The United Nations Framework Convention On Climate Change: The Kyoto Protocol 2005
Text of The Kyoto Protocol
Kyoto Protocol: PEW Center For Global Climate Change

GEO-SIGNS:
The following is a partial list of "geo-signs", from an excellent article on Global Warming in the September 2004 issue of National Geographic, that give an indication of just how extensive the problem is:

  • When President Taft created Glacier National Park in 1910, there were 150 glaciers. Today there are only 30 left and most of those have shrunk in area by two-thirds. It is predicted that within the next 30 years, if things continue as they are, most if not all of the park's namesake glaciers will disappear.

  • The world's oceans are heating up from the top down. Researcher from the Scripps Institute of Oceanography have found that the world's six ocean basins show a .5 degree Celsius increase since the 1940's in a pattern that could only be explained by human-induced warming.

  • The snows on Mount Kilimanjaro have melted more than 80% since 1912, the glaciers in the Himalayas in India are retreating so fast that most of the central and eastern ones could disappear by 2035, artic ice has thinned greatly over the past 50 years and Greenland's massive ice sheet is shrinking.

  • Spring freshwater ice breakup in the Northern Hemisphere now occurs nine days earlier than it did 150 years ago, and autumn freeze-up ten days later, and thawing permafrost has caused the ground to subside more than 15 feet in parts of Alaska.

  • Linked directly to melting ice around the world, the rate of global sea level rise has departed from the average rate of the past two to three thousand years and is rising more rapidly at an alarming rate, with grave implications for low lying coastal areas around the world, since never before hat so many humans lived so close to the coasts. More than a hundred million people worldwide live within three mean feet of sea level.

  • The Adelie Penguins of Antarctic Peninsula numbered 2,800 breeding pairs twenty years ago. Today the number has dropped to about 1,000. The cause is rising winter temperatures which have shrunk the sea ice, depriving the Adelies of an important feeding platform from which they hunt krill.

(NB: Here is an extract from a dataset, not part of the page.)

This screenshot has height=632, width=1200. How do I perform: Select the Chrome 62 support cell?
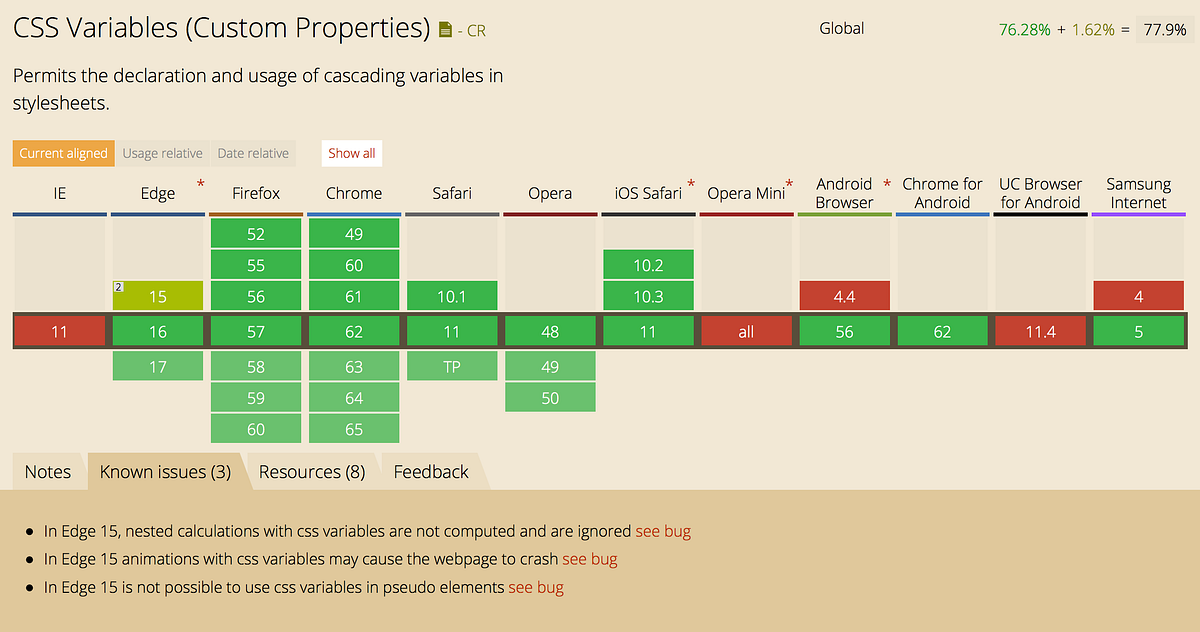(354, 330)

  • birds breed an average of nine days earlier than in the mid-20th century, frogs mate up to seven weeks. Changes in the patterns of animal species the world over that are due to global warming include tree swallows in North American migrate north in the spring 12 days earlier than they did twenty five years ago, and red foxes in Canada are shifting their ranges hundreds of miles toward the North Pole, moving into the territories of Artic Foxes. And the list goes on and on.....

  • Rising average ocean temperatures are causing longer and more frequent bleaching episodes that are fatal to some corals.